Training set, validation set, the test set (and why you want to use the validation set?) (Training Set, Validation Set, Test Set) and over-fitting underfitting (Over fitting & Under fitting)

The concept for the training set, validation set, test set, many people are confused. Online articles is quite a mixed bag, so now this sort of knowledge again. Let's first look at the model validation (assessment) in several ways.

 

In machine learning, when we trained the model, the model for how to verify it? (How do you know that is good trained model?) There are several forms of authentication:

 

The first way: all of the data as the training set, then the training set to train the model, the model verification by the training set (if there are multiple models needs to be selected, then the last training minimum error is selected as the best model for that model)
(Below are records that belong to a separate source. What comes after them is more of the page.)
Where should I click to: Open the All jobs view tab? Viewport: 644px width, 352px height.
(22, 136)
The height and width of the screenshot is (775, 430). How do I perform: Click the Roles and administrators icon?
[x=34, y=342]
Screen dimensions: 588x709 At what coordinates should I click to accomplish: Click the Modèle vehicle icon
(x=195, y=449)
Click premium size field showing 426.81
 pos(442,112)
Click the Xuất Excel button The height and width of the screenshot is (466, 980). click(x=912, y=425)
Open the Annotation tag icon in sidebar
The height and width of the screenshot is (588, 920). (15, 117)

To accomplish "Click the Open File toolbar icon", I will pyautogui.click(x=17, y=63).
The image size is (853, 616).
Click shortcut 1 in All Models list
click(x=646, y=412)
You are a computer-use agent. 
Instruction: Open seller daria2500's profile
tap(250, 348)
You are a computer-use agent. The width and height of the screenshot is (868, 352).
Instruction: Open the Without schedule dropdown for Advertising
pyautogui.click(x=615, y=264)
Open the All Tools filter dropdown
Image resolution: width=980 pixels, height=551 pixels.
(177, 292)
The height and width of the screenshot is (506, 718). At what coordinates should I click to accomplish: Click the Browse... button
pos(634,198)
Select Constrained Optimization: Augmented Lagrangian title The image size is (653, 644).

This approach is clearly not possible, because the more complex models, the smaller the error of their training, the training error appears to be very perfect, but in fact, the model may have seriously been fitted. This " over-fitting and underfitting (Over & Under Fitting Fitting) " article has already been mentioned.

 

The second way: the data into training and test sets, with training set and then train the model, with the test set to validate the model (if there is more than one model needs to be selected, the last selected measurement error smallest one as the best model model)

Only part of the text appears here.